O LÍBANO E O ORIENTE MÉDIO
Rogério Tadeu Romano
O Líbano é uma democracia parlamentar regida pela constituição de 23 de maio de 1926, que foi alvo de várias emendas, a mais importante das quais ocorreu em 1989. Esta constituição consagra a divisão do poder em três ramos, o executivo, legislativo e judicial. Segundo a lei, os cargos de presidente, primeiro-ministro e porta-voz do parlamento devem ser ocupados respectivamente por um cristão maronita, por um muçulmano sunita e por um muçulmano xiita.
A estabilidade do Líbano é um problema, mas é vital na geopolitica do Oriente Médio. Há interesses em jogo de Israel, de países como a Arábia Saudita (sunita), do Irã (xiita), dos americanos que apoiam Israel e a Arábia Saudita e são contra os interesses russos e sírios.

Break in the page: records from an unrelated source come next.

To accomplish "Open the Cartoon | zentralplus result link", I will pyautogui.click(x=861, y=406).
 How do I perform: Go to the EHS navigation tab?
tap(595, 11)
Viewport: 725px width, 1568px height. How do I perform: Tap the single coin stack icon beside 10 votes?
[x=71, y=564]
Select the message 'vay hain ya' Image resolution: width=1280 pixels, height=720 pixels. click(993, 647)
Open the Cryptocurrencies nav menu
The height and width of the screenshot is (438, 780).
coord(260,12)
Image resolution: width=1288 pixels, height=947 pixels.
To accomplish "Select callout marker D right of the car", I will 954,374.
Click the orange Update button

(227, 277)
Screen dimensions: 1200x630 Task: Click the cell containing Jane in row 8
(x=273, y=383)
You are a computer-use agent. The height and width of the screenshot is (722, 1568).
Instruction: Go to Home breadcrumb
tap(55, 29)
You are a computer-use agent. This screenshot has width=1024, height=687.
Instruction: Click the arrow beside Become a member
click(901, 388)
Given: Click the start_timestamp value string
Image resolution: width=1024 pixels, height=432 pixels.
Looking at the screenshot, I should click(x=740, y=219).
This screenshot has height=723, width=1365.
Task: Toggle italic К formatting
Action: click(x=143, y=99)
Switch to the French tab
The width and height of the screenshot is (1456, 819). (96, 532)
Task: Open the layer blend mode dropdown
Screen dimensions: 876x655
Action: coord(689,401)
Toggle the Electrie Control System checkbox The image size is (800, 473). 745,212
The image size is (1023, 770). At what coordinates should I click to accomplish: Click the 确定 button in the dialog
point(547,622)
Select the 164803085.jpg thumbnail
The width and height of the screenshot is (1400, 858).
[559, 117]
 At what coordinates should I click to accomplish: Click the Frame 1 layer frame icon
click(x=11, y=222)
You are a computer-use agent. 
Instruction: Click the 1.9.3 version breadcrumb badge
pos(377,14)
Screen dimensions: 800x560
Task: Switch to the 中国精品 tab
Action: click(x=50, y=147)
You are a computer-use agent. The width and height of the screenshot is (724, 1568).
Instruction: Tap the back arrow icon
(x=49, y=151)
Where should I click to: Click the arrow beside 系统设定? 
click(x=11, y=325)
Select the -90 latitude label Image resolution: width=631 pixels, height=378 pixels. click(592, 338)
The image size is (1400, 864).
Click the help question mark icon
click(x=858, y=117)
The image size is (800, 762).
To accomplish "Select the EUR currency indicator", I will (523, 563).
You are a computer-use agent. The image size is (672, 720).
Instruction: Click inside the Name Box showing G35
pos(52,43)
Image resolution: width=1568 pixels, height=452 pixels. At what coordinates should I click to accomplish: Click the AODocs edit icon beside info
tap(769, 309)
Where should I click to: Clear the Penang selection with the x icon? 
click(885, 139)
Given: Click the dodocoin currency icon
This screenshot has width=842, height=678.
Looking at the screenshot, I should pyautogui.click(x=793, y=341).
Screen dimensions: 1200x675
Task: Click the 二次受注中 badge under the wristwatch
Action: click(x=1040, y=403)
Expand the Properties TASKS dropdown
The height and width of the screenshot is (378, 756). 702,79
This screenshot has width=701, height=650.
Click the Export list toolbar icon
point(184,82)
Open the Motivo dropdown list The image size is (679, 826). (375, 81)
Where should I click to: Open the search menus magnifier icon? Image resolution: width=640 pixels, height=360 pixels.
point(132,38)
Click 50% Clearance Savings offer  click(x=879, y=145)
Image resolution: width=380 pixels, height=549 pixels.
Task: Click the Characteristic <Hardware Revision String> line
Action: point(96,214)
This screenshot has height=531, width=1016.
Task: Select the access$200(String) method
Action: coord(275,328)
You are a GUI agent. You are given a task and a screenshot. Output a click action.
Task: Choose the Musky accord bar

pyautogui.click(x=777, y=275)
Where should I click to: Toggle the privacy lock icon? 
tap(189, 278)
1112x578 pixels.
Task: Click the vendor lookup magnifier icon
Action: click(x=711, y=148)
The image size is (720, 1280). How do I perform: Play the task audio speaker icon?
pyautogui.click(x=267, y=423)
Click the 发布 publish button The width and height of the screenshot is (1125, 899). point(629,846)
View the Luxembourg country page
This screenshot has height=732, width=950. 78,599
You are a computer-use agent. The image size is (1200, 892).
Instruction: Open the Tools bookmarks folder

A Síria está em guerra civil há alguns anos e seu governo só resistiu por conta da ajuda da Rússia de Putin, do grupo terrorista xiita Hezbollah, inimigo de Israel.
O poder executivo recai sobre o presidente da República Líbanesa, que nomeia para tal função o primeiro-ministro e o resto do Gabinete, nos quais exercem dita função, reservando-se ao Presidente da República amplas competências. A Assembleia Nacional elege o presidente por períodos de seis anos. O atual presidente do Líbano é Michel Suleiman (desde maio de 2008). O Líbano estava sem presidente desde novembro de 2007, por causa de um impasse entre a situação, que apoia os governos ocidentais, e a oposição, liderada pelo grupo xiita Hezbollah – que tem o apoio da Síria e do Irã. Há, no Líbano, muçulmanos, cristãos maronitas (O Presidente da Síria, país vizinho é cristão), cristãos ortodoxos, druxos, vivendo um clima de diversidade religiosa e política.
O Líbano viveu uma séria guerra civil por 15 anos. Antes disso, Beirute, sua capital era considerada a Paris do Oriente e sua população era conhecida por seu empreendedorismo.
Recentemente o primeiro-ministro renunciou ao cargo alegando que sua vida estava em perigo.
O conflito agravou-se por causa das mudanças na composição demográfica libanesa, do afluxo de refugiados muçulmanos palestinos entre 1948 e 1982, dos ataques muçulmanos contra cristãos maronitas, bem como o envolvimento da Síria, de Israel e da Organização para a Libertação da Palestina (OLP). Depois de um breve intervalo nos combates em 1976, devido a uma mediação da Liga Árabe - e, consequentemente, uma intervenção militar síria-, persistiam conflitos entre palestinos e libaneses, com a luta focada principalmente no sul do Líbano, ocupado inicialmente pela OLP, e depois por Israel.
A guerra teve quatro etapas principais: de 1975 a 1977, com enfrentamentos e massacres entre as comunidades religiosas, e uma intervenção síria por petição do Parlamento Libanês; entre 1977 e 1982, caracterizada por uma intervenção israelense no sul do país mediante a Operação Litani; de 1982 a 1984, com a invasão de Israel, a tomada de Beirute e a posterior intervenção das Nações Unidas; e entre 1984 e 1990. Com os Acordos de Taif, firmados na Arábia Saudita, criaram-se as condições para o final definitivo em 1990.
As autoridades do Líbano afirmam que o primeiro-ministro foi forçado a renunciar por pressão saudita e que Hariri está sob prisão domiciliária em Riade. Saad al-Hariri era aliado de longa data da Arábia Saudita. A propósito: o reino deve à empresa Oger, de Hariri, até US$ 9 bilhões.
A Arábia Saudita acusou o Irã e o Líbano de cometerem um “ato de guerra”, por supostamente estarem por trás do disparo de um míssil contra Riad recentemente.
O líder do Hezbollah afirmou que a monarquia do Golfo declarou guerra contra o Líbano ao deter o premier libanês, Saad Hariri, intervir na política local e instigar Israel a atacar o grupo xiita. O ataque foi creditado pelos sauditas ao Hezbollah, aliado de Teerã que faz parte do governo em Beirute.
Em 2005, o ex-primeiro-ministro Rafik Hariri, pai do primeiro-ministro demissionário, foi assassinado. O regime do presidente sírio Bashar Assad foi acusado desse assassinato e cinco membros do Hezbollah ainda são julgados pelo mesmo crime por um tribunal internacional.
Observa-se um clima de mudança de poder na Arábia Saudita, algo que terá consequências no Líbano, afetando a sua estabilidade política.